*Exercise text*:
-*-*-

1987 McDonald's All-American Boys Game
| East | West |
| 118 | 110 |
|  | 1st half | 2nd half | Total |
| East | 66 | 52 | 118 |
| West | 52 | 58 | 110 |
- Date: April 12, 1987
- Venue: The Spectrum, Philadelphia, Pennsylvania
- MVP: Mark Macon
- Referees: 1 2 3
- Attendance: 10,156
- Network: ABC

McDonald's All-American

= 1987 McDonald's All-American Boys Game =

American high school basketball game

The 1987 McDonald's All-American Boys Game was an all-star basketball game played on Sunday, April 12, 1987 at the Spectrum in Philadelphia, Pennsylvania. The game's rosters featured the best and most highly recruited high school boys graduating in 1987. The game was the 10th annual version of the McDonald's All-American Game first played in 1978.

-*-*-

*Recorded information*:
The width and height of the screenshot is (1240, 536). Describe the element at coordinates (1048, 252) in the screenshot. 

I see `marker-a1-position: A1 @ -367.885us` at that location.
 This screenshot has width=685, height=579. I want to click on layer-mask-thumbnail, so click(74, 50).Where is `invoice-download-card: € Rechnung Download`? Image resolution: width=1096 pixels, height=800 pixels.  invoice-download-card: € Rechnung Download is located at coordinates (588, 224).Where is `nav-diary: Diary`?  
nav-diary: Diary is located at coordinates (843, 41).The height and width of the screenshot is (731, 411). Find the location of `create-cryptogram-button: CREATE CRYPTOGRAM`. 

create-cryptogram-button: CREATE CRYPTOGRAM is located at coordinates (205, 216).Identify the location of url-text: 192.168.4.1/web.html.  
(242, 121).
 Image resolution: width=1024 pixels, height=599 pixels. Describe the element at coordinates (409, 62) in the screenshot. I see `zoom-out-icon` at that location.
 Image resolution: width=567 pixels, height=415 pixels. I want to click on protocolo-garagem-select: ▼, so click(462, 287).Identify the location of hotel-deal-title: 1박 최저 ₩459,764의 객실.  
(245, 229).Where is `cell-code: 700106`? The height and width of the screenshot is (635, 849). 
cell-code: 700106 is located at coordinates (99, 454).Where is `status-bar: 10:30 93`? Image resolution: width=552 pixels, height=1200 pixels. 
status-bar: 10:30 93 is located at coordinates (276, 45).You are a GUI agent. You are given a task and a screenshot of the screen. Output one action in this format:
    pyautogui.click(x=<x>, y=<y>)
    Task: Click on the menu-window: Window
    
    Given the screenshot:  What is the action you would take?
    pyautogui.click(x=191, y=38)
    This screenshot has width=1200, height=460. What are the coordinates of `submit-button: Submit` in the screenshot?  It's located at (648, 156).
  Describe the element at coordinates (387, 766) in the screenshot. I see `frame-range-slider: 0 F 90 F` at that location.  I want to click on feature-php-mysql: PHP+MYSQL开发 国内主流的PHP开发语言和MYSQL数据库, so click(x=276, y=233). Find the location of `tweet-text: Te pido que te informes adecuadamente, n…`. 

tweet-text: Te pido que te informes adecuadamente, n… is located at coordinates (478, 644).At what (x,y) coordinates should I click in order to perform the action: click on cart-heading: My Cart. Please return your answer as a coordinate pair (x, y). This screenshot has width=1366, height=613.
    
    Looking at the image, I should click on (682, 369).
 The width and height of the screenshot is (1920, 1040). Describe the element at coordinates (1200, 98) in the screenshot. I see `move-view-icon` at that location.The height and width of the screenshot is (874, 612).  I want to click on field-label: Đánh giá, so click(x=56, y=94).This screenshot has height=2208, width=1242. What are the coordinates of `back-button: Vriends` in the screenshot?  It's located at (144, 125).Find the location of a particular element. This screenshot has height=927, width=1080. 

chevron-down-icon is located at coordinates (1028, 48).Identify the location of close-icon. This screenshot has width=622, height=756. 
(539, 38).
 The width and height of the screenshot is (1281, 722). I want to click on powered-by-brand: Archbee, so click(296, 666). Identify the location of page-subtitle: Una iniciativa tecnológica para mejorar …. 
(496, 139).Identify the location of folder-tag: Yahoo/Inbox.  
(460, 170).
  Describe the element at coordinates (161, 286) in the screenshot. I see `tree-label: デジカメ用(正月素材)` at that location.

-*-*-

*Exercise*: Please repeat the part of the 1987 game text between "American high school" and "played in 1978.", inclusive, swapping "all-star" for "showcase". Answer from the 1987 game text alone.

*Task answer*:
American high school basketball game

The 1987 McDonald's All-American Boys Game was an showcase basketball game played on Sunday, April 12, 1987 at the Spectrum in Philadelphia, Pennsylvania. The game's rosters featured the best and most highly recruited high school boys graduating in 1987. The game was the 10th annual version of the McDonald's All-American Game first played in 1978.